Will you reproduce every one of the rows below word for word, with nothing changed, added, or left out?

> _RECORDS FOR THIS TASK_:
^^^^^^^^

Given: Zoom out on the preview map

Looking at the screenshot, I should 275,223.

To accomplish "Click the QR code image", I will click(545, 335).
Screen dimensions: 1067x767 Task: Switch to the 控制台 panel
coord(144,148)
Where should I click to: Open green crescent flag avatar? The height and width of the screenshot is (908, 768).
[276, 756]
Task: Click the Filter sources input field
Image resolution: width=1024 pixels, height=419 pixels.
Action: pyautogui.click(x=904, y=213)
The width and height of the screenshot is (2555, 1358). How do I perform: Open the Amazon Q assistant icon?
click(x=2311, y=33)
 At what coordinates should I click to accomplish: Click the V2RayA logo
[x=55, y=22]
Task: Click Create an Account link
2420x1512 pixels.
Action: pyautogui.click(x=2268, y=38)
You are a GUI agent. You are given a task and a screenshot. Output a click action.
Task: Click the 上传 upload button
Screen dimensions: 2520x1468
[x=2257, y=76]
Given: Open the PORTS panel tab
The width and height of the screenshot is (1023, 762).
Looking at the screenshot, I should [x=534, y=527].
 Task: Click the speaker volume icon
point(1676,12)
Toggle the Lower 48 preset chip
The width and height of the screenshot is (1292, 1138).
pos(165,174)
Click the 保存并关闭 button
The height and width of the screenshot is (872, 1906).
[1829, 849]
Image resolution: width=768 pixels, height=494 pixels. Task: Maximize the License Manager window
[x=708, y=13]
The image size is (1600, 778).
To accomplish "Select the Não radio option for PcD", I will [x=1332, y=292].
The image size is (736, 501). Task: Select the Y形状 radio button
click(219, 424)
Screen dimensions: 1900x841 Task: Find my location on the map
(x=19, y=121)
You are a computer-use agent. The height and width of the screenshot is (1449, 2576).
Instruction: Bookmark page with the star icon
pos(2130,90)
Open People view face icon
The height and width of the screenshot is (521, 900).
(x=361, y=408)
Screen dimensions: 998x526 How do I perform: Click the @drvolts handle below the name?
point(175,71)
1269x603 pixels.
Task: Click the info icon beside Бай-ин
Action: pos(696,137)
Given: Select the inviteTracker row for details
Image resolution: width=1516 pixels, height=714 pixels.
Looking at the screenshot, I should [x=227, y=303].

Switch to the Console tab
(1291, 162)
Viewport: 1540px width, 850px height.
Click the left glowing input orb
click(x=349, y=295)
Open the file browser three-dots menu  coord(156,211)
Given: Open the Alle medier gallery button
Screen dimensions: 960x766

^^^^^^^^

> _EXERCISE OUTPUT_:
Given: Zoom out on the preview map

Looking at the screenshot, I should 275,223.

To accomplish "Click the QR code image", I will click(545, 335).
Screen dimensions: 1067x767 Task: Switch to the 控制台 panel
coord(144,148)
Where should I click to: Open green crescent flag avatar? The height and width of the screenshot is (908, 768).
[276, 756]
Task: Click the Filter sources input field
Image resolution: width=1024 pixels, height=419 pixels.
Action: pyautogui.click(x=904, y=213)
The width and height of the screenshot is (2555, 1358). How do I perform: Open the Amazon Q assistant icon?
click(x=2311, y=33)
 At what coordinates should I click to accomplish: Click the V2RayA logo
[x=55, y=22]
Task: Click Create an Account link
2420x1512 pixels.
Action: pyautogui.click(x=2268, y=38)
You are a GUI agent. You are given a task and a screenshot. Output a click action.
Task: Click the 上传 upload button
Screen dimensions: 2520x1468
[x=2257, y=76]
Given: Open the PORTS panel tab
The width and height of the screenshot is (1023, 762).
Looking at the screenshot, I should [x=534, y=527].
 Task: Click the speaker volume icon
point(1676,12)
Toggle the Lower 48 preset chip
The width and height of the screenshot is (1292, 1138).
pos(165,174)
Click the 保存并关闭 button
The height and width of the screenshot is (872, 1906).
[1829, 849]
Image resolution: width=768 pixels, height=494 pixels. Task: Maximize the License Manager window
[x=708, y=13]
The image size is (1600, 778).
To accomplish "Select the Não radio option for PcD", I will [x=1332, y=292].
The image size is (736, 501). Task: Select the Y形状 radio button
click(219, 424)
Screen dimensions: 1900x841 Task: Find my location on the map
(x=19, y=121)
You are a computer-use agent. The height and width of the screenshot is (1449, 2576).
Instruction: Bookmark page with the star icon
pos(2130,90)
Open People view face icon
The height and width of the screenshot is (521, 900).
(x=361, y=408)
Screen dimensions: 998x526 How do I perform: Click the @drvolts handle below the name?
point(175,71)
1269x603 pixels.
Task: Click the info icon beside Бай-ин
Action: pos(696,137)
Given: Select the inviteTracker row for details
Image resolution: width=1516 pixels, height=714 pixels.
Looking at the screenshot, I should [x=227, y=303].

Switch to the Console tab
(1291, 162)
Viewport: 1540px width, 850px height.
Click the left glowing input orb
click(x=349, y=295)
Open the file browser three-dots menu  coord(156,211)
Given: Open the Alle medier gallery button
Screen dimensions: 960x766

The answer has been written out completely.